Dynamic response analysis of a semi-submersible floating wind turbines under combined ice and aerodynamic loads

Abstract

This thesis aims to analyze the dynamic response of a semi-submersible floating wind turbine under combined wind and ice loads through a coupled analysis. The importance of the topic is due to the increased interest and investments in the renewable energy and particularly in the wind energy. Lots of cold region have shown great potential in terms of wind energy and therefore the effect of ice loads on wind turbines should be investigated. Among the different types of floating wind turbine concepts, semi-submersible platform are probably the most suitable for operating in cold region due to the high stability, the depth flexibility and the possibility to fit the column with ice-breaking cones without compromising the hydrodynamic performances.

The analysis was performed using a aero-servo-hydro-elastic model developed on the software SIMA that was coupled with a semi-empirical ice module developed through a FORTRAN DLL. The loads acting on the platform and on the wind turbine are: ice loads, aerodynamic loads, mooring line loads and hydrodynamic loads. When evaluating the hydrodynamic loads, no waves are considered since they are assumed to be damped out by the ice.

First, we analyzed the ice load on a bottom fixed cylinder in order to test the ice load DLL and to understand how the different parameters affected the ice loads. After that, we performed different sets of coupled analysis on the floating wind turbine. For each set, we considered both ice and wind load and we kept one parameter constant while changing the others to understand how the ice characteristics affect the ice load and consequently the platform motion.

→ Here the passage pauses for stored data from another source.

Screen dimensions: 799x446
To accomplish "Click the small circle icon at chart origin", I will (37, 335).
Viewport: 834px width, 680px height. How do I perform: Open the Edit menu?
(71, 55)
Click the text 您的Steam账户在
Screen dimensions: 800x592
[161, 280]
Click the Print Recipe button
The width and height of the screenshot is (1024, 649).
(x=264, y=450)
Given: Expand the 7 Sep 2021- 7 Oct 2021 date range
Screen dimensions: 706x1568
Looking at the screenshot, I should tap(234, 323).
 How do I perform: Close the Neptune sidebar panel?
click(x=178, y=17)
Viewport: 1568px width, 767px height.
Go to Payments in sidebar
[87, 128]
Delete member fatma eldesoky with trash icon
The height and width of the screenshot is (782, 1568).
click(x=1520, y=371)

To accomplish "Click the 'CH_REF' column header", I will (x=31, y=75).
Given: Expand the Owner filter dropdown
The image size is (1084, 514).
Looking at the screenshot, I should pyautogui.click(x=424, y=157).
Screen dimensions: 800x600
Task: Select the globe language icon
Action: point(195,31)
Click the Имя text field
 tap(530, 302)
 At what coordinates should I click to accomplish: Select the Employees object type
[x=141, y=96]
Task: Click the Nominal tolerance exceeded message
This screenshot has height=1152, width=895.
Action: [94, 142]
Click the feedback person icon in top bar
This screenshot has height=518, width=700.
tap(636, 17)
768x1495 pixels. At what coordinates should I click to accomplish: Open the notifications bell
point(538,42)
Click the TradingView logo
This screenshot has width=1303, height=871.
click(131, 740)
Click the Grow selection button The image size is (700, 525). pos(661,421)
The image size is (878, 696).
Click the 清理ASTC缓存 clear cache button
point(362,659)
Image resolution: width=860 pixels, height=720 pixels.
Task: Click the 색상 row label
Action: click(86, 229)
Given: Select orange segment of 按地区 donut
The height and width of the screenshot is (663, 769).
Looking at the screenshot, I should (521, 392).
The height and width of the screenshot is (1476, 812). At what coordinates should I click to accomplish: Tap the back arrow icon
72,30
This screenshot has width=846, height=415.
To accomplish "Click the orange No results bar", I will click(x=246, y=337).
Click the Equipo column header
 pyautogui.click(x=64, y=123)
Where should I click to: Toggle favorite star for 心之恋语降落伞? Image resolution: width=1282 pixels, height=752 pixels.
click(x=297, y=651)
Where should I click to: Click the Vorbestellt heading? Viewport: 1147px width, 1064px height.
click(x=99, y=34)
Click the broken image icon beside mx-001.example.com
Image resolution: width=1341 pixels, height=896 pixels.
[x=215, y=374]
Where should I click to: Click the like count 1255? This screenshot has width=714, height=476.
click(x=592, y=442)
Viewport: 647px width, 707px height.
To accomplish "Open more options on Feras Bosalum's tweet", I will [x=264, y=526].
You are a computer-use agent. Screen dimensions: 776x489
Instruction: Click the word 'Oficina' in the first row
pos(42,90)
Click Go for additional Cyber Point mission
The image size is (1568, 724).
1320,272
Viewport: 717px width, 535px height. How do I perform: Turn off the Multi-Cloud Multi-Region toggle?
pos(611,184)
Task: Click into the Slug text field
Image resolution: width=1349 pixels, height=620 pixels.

Our analysis showed that the ice load magnitude increases with both the ice thickness and the ice drifting speed, while the ice load frequency increases with the ice drifting speed and it decreases with increasing ice thickness. It also showed that the wind loads are dominant in wind direction, while the ice loads are dominant in the direction perpendicular to the wind direction. Regarding the ice load influence on the platform motion, we found out that roll and sway motion are the most affected by the ice loads while pitch and surge depend mainly on the wind loads. Moreover, the ice loads showed a damping effect on the platform motion in most of the cases, while only a few load cases resulted in a motion amplification effect which was related mainly to the roll motion.